BNZ utilizes state-of-the-art software to uncover consumers’ true financial feelings. The bank is using the technology as a clever gimmick to lure people into branches for consultations with financial advisors.

In a world‐first, BNZ has tapped advanced facial recognition software to help New Zealanders understand how they feel about their money. The online experience, dubbed EmotionScan, was developed by BNZ in partnership with Dr. Stuart Carr, Professor of Psychology at Massey University, and nViso, a Swiss company specializing in emotion recognition software.

EmotionScan uses advanced emotion recognition software to analyze facial expressions as participants listen to a series of scenarios designed around eight financial areas of interest; cash flow, budgeting, mortgages, retirement, financial security, financial control, debt, dependents, donations and savings.

It aims to highlight to New Zealanders the financial areas they are most comfortable with and which they might need to address.

Anyone with a computer, an internet connection and web camera can run an EmotionScan analysis on themselves.

The system will ask you a to envision a series of scenarios — what your dream home looks like, and whether or not you’ve got enough money socked away to handle a broken washing machine — while you stare into your webcam. The whole process takes exactly four minutes and 20 seconds. (If you’re wondering, yes… anyone can give this a whirl from anywhere around the whirl. You don’t need to register or fill out any forms. Start here, and in four more clicks of your mouse, you’ll be off and running.)

“Our technology tracks hundreds of points on the face,” explains Tim Llewellynn, COE of nViso. “We’re able to map those points to over 43 muscles, allowing us to capture micro-expressions and translate those into a set of common emotions.”

bnz_emotionscan_sample_report

“They’re getting a bit of reflection back on the messages that their face is sending, which might not always line up exactly with the way their conscious thoughts are going,” Dr. Carr says. “So it’s a way of revealing other sides to ourselves that may be a little bit hidden sometimes.”

Facing Up to Your Financial Picture

Dr. Carr says that emotion is becoming an increasingly recognized factor in financial decision‐making.

“We think we’re rational about it, but we’re now recognizing that emotions influence our financial decisions more than we realize,” he says. “I think the big lesson of the past two or three decades has been that very often we make decisions around money on an emotional basis.”

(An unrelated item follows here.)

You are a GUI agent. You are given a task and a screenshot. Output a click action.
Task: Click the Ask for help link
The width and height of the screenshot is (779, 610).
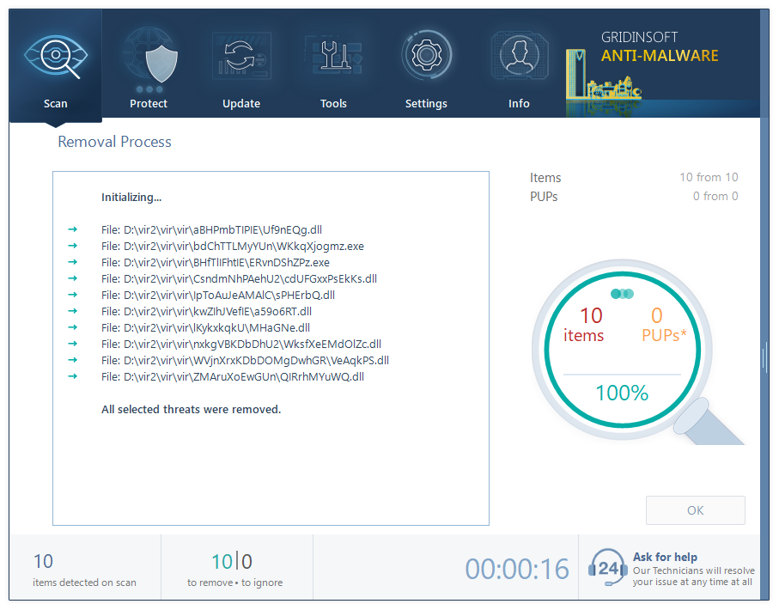click(x=665, y=557)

Indeed. Back in 2008, The Financial Brand published an article on just this very subject — the psychology driving consumer decisions: “Human beings — as intelligent and sophisticated as we like to think we are — are actually highly emotional creatures. If you think about it and you’re really honest, what’s truly driving our choices is our emotions. Every decision we make is made for emotional reasons. Those are the real reasons. We then back-up those decisions with logical justifications — the ‘good reasons.”

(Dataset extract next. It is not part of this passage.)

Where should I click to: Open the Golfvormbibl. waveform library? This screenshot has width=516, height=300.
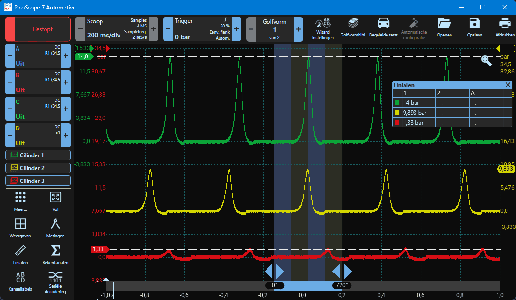(353, 28)
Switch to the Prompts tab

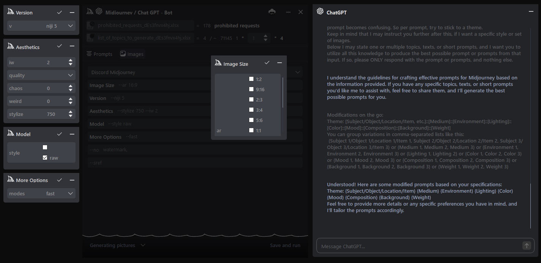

Read More: Consumer Marketing Psychology – Good Reasons vs. Real Reasons

This is the first time facial recognition has been used in a commercial context to gauge people’s emotional relationship to their financial situation. The software was initially developed to help with researching reactions to advertisements and new product development ideas.

“We know that only 9% of people strongly believe that they are competent at managing their finances so we wanted to provide them with a way of honestly assessing what areas of their financial planning they need to address,” explains BNZ’s chief marketing officer, Craig Herbison. “We think that if we can help New Zealanders to face up to how they really feel about money, then we can help to set them on track in addressing any areas they’re concerned about and putting them more in control of their money.”

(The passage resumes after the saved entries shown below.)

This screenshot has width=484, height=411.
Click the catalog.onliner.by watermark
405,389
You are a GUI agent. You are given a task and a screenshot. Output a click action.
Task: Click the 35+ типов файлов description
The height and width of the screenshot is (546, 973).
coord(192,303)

After completing an EmotionScan analysis, Herbison hopes participants will pop into a BNZ branch to talk about the areas of their finances they are least comfortable with. And BNZ isn’t shy about asking people to set up appointments; there are buttons and forms everywhere throughout the EmotionScan microsite encouraging people to schedule a chat with a financial advisor.

“BNZ will collect aggregated results so we can determine what areas New Zealanders are comfortable with and concerned with as a group,” BNZ spokesman Thor Bostelmann said in an interview.